* _DATASET CONTENT_
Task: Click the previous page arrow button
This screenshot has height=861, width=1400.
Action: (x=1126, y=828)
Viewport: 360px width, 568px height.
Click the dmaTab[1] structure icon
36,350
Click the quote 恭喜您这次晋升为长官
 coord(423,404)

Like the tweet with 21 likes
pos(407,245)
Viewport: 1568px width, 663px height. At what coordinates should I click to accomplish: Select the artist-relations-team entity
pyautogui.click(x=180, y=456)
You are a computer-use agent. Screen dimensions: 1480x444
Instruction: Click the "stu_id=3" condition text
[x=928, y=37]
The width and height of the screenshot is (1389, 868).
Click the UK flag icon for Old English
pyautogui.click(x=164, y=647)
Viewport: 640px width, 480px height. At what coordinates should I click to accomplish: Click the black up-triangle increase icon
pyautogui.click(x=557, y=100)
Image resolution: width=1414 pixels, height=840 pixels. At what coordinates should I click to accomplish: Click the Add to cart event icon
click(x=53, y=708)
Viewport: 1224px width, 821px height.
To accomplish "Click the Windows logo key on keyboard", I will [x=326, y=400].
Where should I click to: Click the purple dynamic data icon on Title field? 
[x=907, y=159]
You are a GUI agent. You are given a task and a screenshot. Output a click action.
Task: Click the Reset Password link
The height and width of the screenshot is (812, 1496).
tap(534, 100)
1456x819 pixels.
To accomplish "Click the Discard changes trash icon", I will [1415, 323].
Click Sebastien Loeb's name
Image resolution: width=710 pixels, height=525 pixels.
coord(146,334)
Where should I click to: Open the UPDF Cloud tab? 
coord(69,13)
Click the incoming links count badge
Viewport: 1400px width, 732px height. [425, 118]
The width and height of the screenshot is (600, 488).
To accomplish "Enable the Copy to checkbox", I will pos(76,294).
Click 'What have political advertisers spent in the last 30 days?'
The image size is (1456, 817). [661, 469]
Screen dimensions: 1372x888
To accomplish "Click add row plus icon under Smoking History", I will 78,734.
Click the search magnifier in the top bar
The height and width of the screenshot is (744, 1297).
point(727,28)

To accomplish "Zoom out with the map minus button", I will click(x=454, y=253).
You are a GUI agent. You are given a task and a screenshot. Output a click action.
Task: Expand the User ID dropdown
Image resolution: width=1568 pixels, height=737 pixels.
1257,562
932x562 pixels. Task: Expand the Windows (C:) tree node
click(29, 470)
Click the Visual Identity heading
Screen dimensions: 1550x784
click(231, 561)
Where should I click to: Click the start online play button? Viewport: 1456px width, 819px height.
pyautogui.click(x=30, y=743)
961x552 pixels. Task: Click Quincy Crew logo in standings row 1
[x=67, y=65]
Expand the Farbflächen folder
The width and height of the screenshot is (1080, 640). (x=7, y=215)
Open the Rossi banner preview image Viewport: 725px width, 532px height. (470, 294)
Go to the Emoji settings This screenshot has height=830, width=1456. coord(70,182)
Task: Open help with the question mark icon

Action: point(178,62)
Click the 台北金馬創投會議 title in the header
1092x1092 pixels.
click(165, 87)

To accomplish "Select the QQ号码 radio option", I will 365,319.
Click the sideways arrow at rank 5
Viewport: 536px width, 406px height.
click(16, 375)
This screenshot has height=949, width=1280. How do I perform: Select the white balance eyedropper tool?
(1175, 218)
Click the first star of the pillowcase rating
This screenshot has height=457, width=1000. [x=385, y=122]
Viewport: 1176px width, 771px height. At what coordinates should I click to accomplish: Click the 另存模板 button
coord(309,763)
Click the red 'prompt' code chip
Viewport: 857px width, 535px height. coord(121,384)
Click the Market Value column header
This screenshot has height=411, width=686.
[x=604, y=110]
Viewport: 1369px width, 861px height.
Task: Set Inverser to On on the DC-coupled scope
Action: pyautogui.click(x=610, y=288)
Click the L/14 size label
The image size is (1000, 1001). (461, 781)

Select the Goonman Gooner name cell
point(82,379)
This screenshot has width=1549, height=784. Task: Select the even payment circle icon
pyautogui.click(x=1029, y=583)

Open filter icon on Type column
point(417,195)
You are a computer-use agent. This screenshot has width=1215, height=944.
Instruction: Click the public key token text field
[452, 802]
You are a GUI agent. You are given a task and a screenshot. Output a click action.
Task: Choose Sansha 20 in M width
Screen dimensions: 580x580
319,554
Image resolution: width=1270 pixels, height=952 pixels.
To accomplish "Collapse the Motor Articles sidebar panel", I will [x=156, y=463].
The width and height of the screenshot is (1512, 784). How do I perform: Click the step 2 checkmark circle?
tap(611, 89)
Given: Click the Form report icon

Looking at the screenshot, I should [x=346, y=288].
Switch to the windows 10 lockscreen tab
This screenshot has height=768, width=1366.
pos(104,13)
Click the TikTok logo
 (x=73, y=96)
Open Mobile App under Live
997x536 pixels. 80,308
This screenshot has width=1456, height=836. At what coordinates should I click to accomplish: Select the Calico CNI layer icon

* _DESCRIPTION OF THE TASK_
Transcribe the material without any changes, starting with the line that contains "The width and height of the screenshot is (600, 488)." and continuing through the line that contains "will click(x=454, y=253).".

* _ANSWER TO THIS TASK_
The width and height of the screenshot is (600, 488).
To accomplish "Enable the Copy to checkbox", I will pos(76,294).
Click 'What have political advertisers spent in the last 30 days?'
The image size is (1456, 817). [661, 469]
Screen dimensions: 1372x888
To accomplish "Click add row plus icon under Smoking History", I will 78,734.
Click the search magnifier in the top bar
The height and width of the screenshot is (744, 1297).
point(727,28)

To accomplish "Zoom out with the map minus button", I will click(x=454, y=253).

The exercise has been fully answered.